━━ PROVIDED DATA

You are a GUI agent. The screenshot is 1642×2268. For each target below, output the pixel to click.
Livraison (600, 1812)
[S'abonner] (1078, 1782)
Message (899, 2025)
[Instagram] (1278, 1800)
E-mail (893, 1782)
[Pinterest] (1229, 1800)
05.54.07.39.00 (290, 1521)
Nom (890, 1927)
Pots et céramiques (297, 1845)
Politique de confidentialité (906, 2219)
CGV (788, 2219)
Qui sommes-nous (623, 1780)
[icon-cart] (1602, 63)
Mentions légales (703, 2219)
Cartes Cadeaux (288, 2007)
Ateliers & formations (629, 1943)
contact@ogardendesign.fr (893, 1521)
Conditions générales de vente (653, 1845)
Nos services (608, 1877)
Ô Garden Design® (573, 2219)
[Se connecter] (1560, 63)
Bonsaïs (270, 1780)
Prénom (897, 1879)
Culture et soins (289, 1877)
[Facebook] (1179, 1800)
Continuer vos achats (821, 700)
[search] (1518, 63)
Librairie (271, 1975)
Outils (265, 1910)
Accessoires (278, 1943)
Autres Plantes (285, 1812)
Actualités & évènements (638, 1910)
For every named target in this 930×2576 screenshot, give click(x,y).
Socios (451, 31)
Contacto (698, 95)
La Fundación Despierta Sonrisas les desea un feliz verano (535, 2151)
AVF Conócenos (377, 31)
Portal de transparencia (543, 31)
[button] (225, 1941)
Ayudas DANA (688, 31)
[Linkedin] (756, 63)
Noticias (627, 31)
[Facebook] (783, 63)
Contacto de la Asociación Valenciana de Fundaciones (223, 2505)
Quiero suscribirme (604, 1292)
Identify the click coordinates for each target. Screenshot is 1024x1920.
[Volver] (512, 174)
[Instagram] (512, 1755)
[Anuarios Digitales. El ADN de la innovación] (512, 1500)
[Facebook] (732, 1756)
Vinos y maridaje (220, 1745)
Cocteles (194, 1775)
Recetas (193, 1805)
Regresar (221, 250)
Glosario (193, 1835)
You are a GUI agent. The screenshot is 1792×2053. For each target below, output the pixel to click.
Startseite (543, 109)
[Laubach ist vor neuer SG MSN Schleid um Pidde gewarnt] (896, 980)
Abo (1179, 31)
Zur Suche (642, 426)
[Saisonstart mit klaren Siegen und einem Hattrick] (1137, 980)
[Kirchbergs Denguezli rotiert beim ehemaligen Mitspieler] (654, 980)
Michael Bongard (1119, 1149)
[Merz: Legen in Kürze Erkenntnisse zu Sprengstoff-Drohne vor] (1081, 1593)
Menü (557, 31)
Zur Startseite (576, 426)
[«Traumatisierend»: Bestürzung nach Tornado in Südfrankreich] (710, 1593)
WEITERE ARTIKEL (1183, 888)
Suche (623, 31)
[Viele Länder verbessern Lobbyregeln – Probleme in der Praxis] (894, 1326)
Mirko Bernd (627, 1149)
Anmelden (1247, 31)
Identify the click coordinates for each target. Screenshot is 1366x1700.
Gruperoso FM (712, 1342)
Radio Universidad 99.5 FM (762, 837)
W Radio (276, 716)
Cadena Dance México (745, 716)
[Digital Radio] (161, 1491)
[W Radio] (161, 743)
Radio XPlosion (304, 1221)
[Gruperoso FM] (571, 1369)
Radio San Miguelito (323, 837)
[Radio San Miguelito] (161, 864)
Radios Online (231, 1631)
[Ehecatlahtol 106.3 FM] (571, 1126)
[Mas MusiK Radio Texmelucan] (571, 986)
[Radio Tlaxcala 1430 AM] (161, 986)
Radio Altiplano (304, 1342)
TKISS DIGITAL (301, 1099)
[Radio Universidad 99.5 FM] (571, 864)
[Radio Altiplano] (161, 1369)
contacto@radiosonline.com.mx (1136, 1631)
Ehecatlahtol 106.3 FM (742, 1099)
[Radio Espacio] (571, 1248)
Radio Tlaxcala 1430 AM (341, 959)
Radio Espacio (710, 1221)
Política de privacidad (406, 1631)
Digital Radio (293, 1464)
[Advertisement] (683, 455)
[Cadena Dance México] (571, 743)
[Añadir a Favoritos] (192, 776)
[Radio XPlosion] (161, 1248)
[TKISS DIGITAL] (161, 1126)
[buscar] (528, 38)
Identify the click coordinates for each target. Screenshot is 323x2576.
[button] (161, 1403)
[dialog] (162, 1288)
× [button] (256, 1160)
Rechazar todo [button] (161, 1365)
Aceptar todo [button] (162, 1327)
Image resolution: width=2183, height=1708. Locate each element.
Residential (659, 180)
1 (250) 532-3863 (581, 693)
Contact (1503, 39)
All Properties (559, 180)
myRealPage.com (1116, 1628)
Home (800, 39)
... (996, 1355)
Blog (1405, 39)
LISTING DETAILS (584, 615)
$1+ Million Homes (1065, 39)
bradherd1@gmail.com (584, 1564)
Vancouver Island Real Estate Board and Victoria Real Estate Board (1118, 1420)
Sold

━━━━

§ **DIRECTIONS FOR THIS TASK**
Extract all of the data shown above without alteration.

§ **COMPLETED EXERCISE**
You are a GUI agent. The screenshot is 1642×2268. For each target below, output the pixel to click.
Livraison (600, 1812)
[S'abonner] (1078, 1782)
Message (899, 2025)
[Instagram] (1278, 1800)
E-mail (893, 1782)
[Pinterest] (1229, 1800)
05.54.07.39.00 (290, 1521)
Nom (890, 1927)
Pots et céramiques (297, 1845)
Politique de confidentialité (906, 2219)
CGV (788, 2219)
Qui sommes-nous (623, 1780)
[icon-cart] (1602, 63)
Mentions légales (703, 2219)
Cartes Cadeaux (288, 2007)
Ateliers & formations (629, 1943)
contact@ogardendesign.fr (893, 1521)
Conditions générales de vente (653, 1845)
Nos services (608, 1877)
Ô Garden Design® (573, 2219)
[Se connecter] (1560, 63)
Bonsaïs (270, 1780)
Prénom (897, 1879)
Culture et soins (289, 1877)
[Facebook] (1179, 1800)
Continuer vos achats (821, 700)
[search] (1518, 63)
Librairie (271, 1975)
Outils (265, 1910)
Accessoires (278, 1943)
Autres Plantes (285, 1812)
Actualités & évènements (638, 1910)
For every named target in this 930×2576 screenshot, give click(x,y).
Socios (451, 31)
Contacto (698, 95)
La Fundación Despierta Sonrisas les desea un feliz verano (535, 2151)
AVF Conócenos (377, 31)
Portal de transparencia (543, 31)
[button] (225, 1941)
Ayudas DANA (688, 31)
[Linkedin] (756, 63)
Noticias (627, 31)
[Facebook] (783, 63)
Contacto de la Asociación Valenciana de Fundaciones (223, 2505)
Quiero suscribirme (604, 1292)
Identify the click coordinates for each target. Screenshot is 1024x1920.
[Volver] (512, 174)
[Instagram] (512, 1755)
[Anuarios Digitales. El ADN de la innovación] (512, 1500)
[Facebook] (732, 1756)
Vinos y maridaje (220, 1745)
Cocteles (194, 1775)
Recetas (193, 1805)
Regresar (221, 250)
Glosario (193, 1835)
You are a GUI agent. The screenshot is 1792×2053. For each target below, output the pixel to click.
Startseite (543, 109)
[Laubach ist vor neuer SG MSN Schleid um Pidde gewarnt] (896, 980)
Abo (1179, 31)
Zur Suche (642, 426)
[Saisonstart mit klaren Siegen und einem Hattrick] (1137, 980)
[Kirchbergs Denguezli rotiert beim ehemaligen Mitspieler] (654, 980)
Michael Bongard (1119, 1149)
[Merz: Legen in Kürze Erkenntnisse zu Sprengstoff-Drohne vor] (1081, 1593)
Menü (557, 31)
Zur Startseite (576, 426)
[«Traumatisierend»: Bestürzung nach Tornado in Südfrankreich] (710, 1593)
WEITERE ARTIKEL (1183, 888)
Suche (623, 31)
[Viele Länder verbessern Lobbyregeln – Probleme in der Praxis] (894, 1326)
Mirko Bernd (627, 1149)
Anmelden (1247, 31)
Identify the click coordinates for each target. Screenshot is 1366x1700.
Gruperoso FM (712, 1342)
Radio Universidad 99.5 FM (762, 837)
W Radio (276, 716)
Cadena Dance México (745, 716)
[Digital Radio] (161, 1491)
[W Radio] (161, 743)
Radio XPlosion (304, 1221)
[Gruperoso FM] (571, 1369)
Radio San Miguelito (323, 837)
[Radio San Miguelito] (161, 864)
Radios Online (231, 1631)
[Ehecatlahtol 106.3 FM] (571, 1126)
[Mas MusiK Radio Texmelucan] (571, 986)
[Radio Tlaxcala 1430 AM] (161, 986)
Radio Altiplano (304, 1342)
TKISS DIGITAL (301, 1099)
[Radio Universidad 99.5 FM] (571, 864)
[Radio Altiplano] (161, 1369)
contacto@radiosonline.com.mx (1136, 1631)
Ehecatlahtol 106.3 FM (742, 1099)
[Radio Espacio] (571, 1248)
Radio Tlaxcala 1430 AM (341, 959)
Radio Espacio (710, 1221)
Política de privacidad (406, 1631)
Digital Radio (293, 1464)
[Advertisement] (683, 455)
[Cadena Dance México] (571, 743)
[Añadir a Favoritos] (192, 776)
[Radio XPlosion] (161, 1248)
[TKISS DIGITAL] (161, 1126)
[buscar] (528, 38)
Identify the click coordinates for each target. Screenshot is 323x2576.
[button] (161, 1403)
[dialog] (162, 1288)
× [button] (256, 1160)
Rechazar todo [button] (161, 1365)
Aceptar todo [button] (162, 1327)
Image resolution: width=2183, height=1708. Locate each element.
Residential (659, 180)
1 (250) 532-3863 (581, 693)
Contact (1503, 39)
All Properties (559, 180)
myRealPage.com (1116, 1628)
Home (800, 39)
... (996, 1355)
Blog (1405, 39)
LISTING DETAILS (584, 615)
$1+ Million Homes (1065, 39)
bradherd1@gmail.com (584, 1564)
Vancouver Island Real Estate Board and Victoria Real Estate Board (1118, 1420)
Sold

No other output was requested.